The World Trade Organization (WTO) forecasts that the volume of world trade will grow by a scant 1% next year, with markets weighed down by crises and challenges, including high fuel prices, rising interest rates, uncertainty about Chinese production and the persistence of the COVID-19 pandemic.
The Geneva-based organization said on Wednesday that the amount of goods moved between countries is expected to rise 3.5% this year, compared with 3% it anticipated in its first forecast for the year in April.
In 2023 a growth of 1% is forecast, compared to the previous forecast of 3.4%. “Without a doubt, the risks point to a downturn” next year, WTO Director-General Ngozi Okonjo-Iweala told a news conference at the organization’s headquarters.
This year, the higher-than-expected rise in trade volumes is due to mid-year data, allowing for a clearer forecast and a strong rise in volumes from Middle Eastern oil and gas producing countries as that consuming countries were turning their backs on Russia and looking for alternative sources, according to WTO economists.

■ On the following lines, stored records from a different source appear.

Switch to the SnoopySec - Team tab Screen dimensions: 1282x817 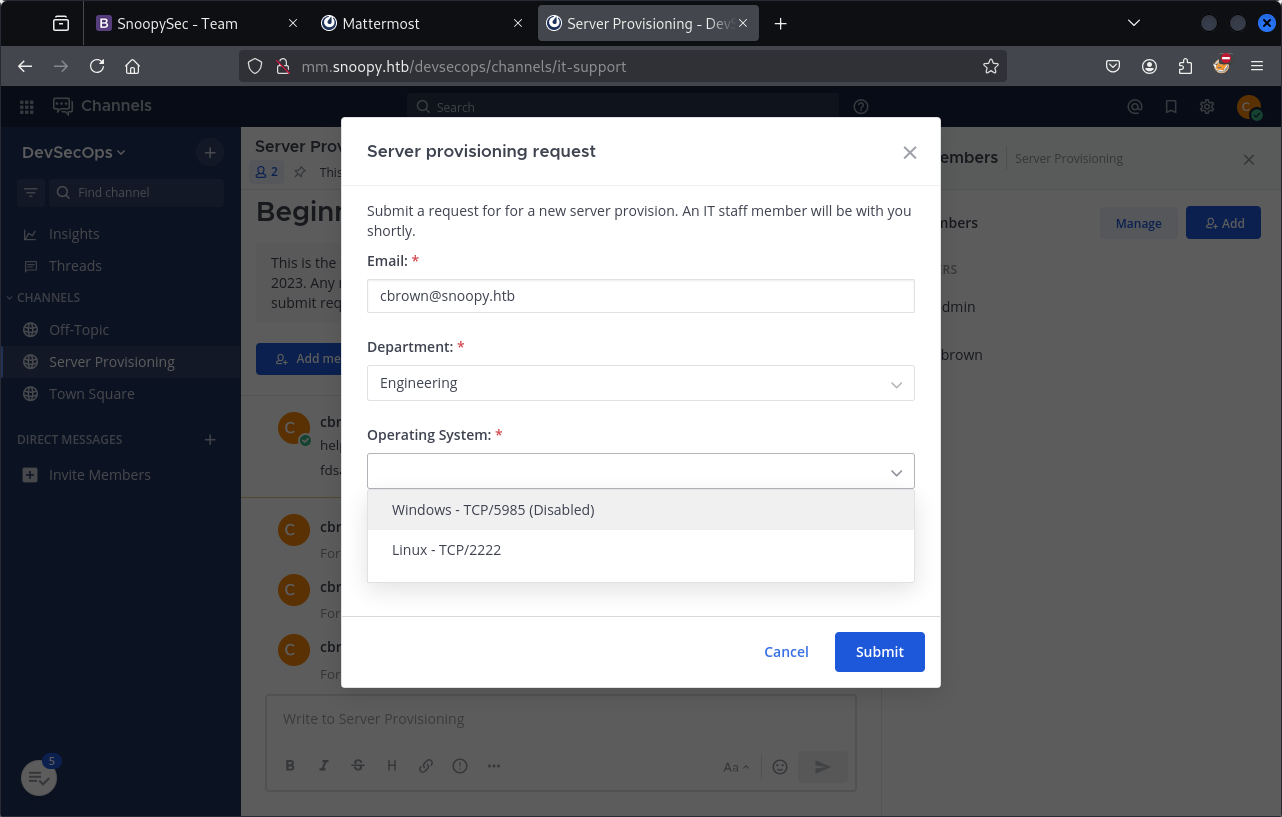point(177,23)
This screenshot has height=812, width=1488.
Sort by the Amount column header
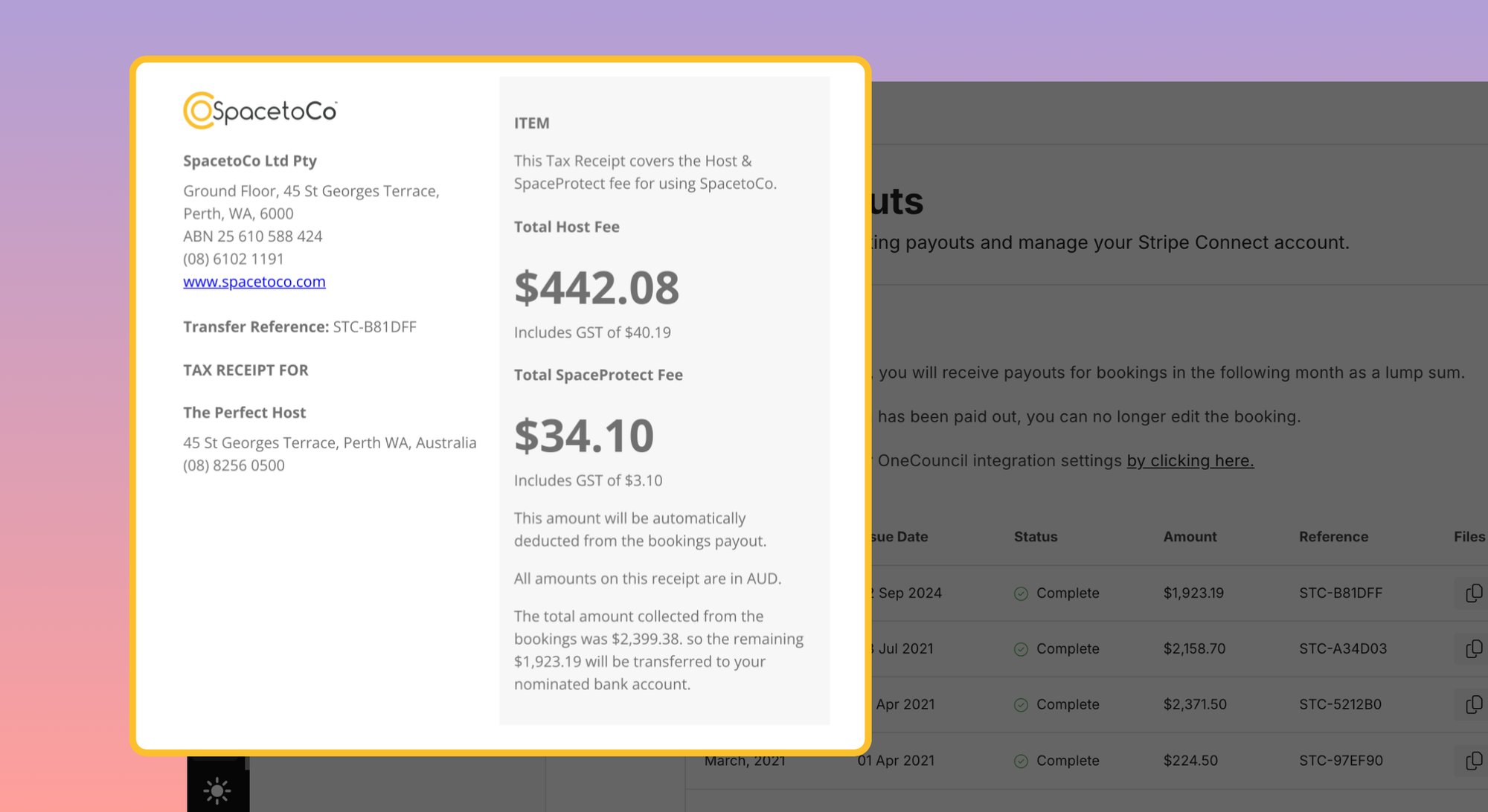(x=1190, y=537)
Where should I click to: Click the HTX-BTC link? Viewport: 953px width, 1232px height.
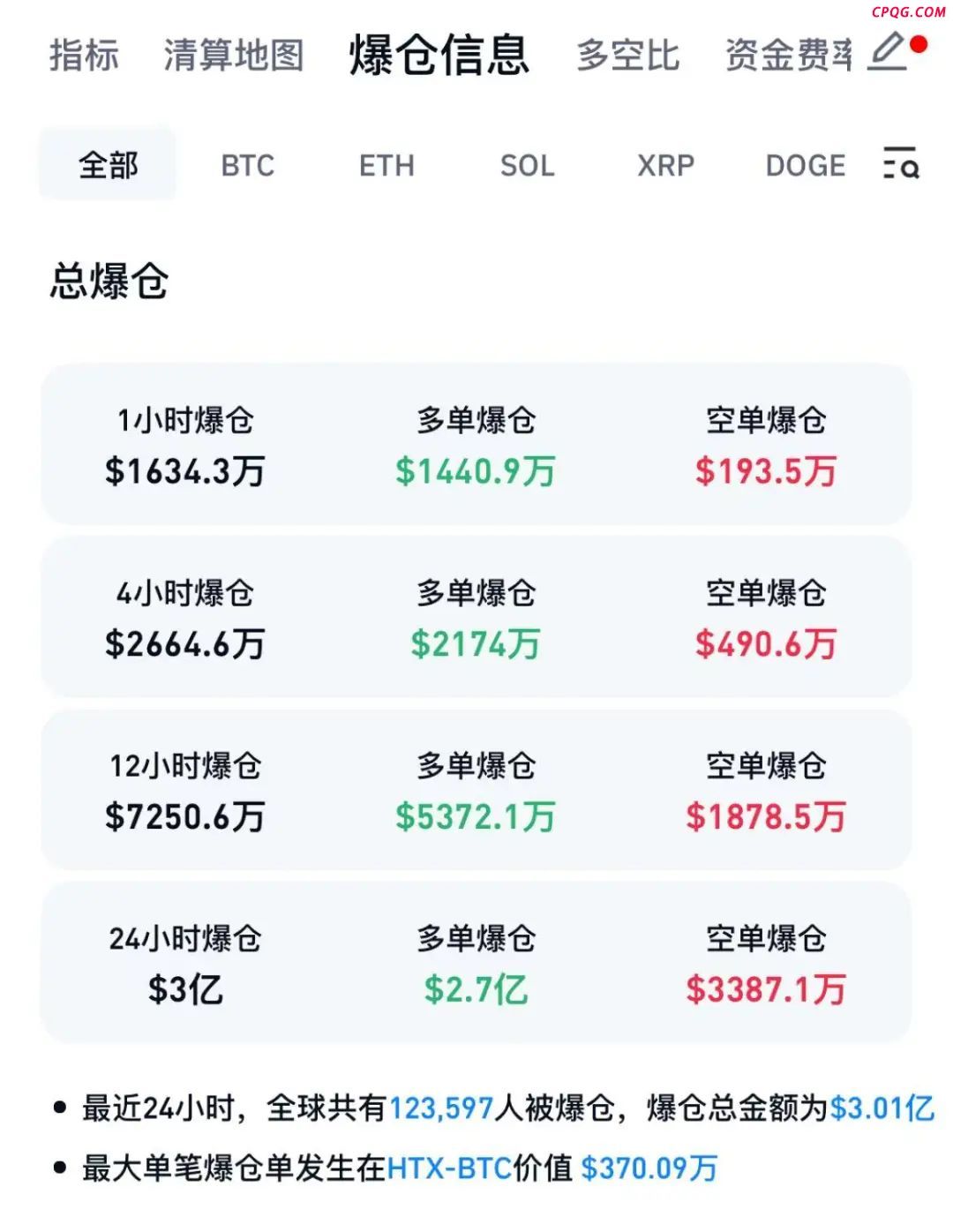(x=450, y=1168)
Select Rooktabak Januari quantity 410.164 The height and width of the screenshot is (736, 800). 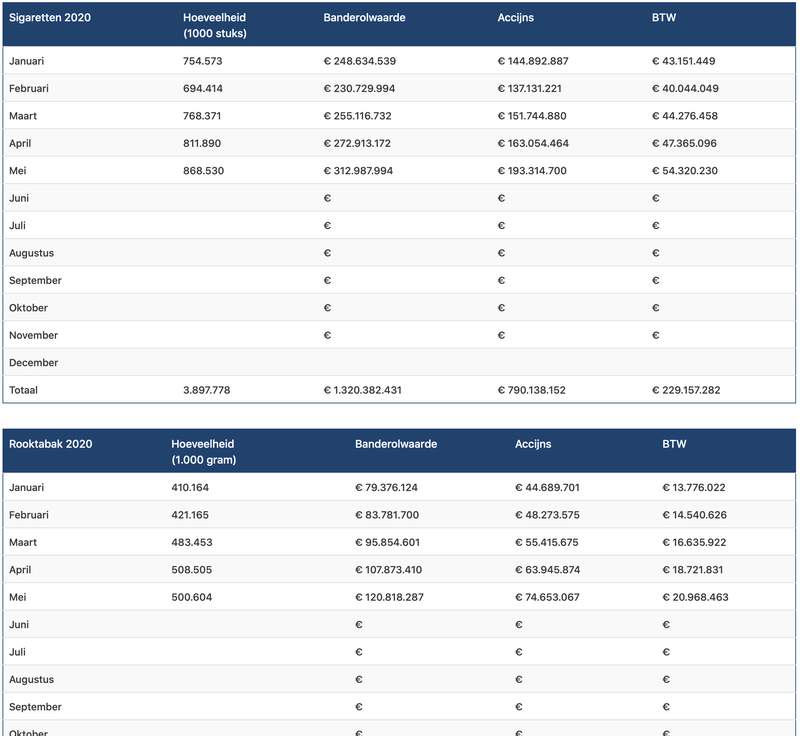coord(191,488)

The WTO included among the factors that hinder trade the increase in energy prices caused by the Russian war in Ukraine, which led several countries, including members of the European Union that are large consumers of Russian oil and natural gas , to apply economic sanctions to Moscow.
“Today, the global economy is facing a multipronged crisis,” Okonjo-Iweala said. “Monetary tightening weighs on growth in many parts of the world, including the United States. In Europe, high energy prices squeeze homes and businesses. Additionally, in China, COVID-19 outbreaks continue to disrupt production and daily economic life.”
“Low-income developing countries face serious food security risks and debt distress,” he added.
While global trade has rebounded from a deep slump in the early days of the pandemic, moves by the US Federal Reserve and other central banks to tackle inflation through high interest rates will likely hit spending on crucial items like housing, vehicle sales and bond prices, according to the WTO.
The WTO, one of several multilateral organizations that forecast fluctuations in economic output, says it expects global gross domestic product to rise 2.8% this year and 2.3% next. In April it had forecast growth of 3.2%.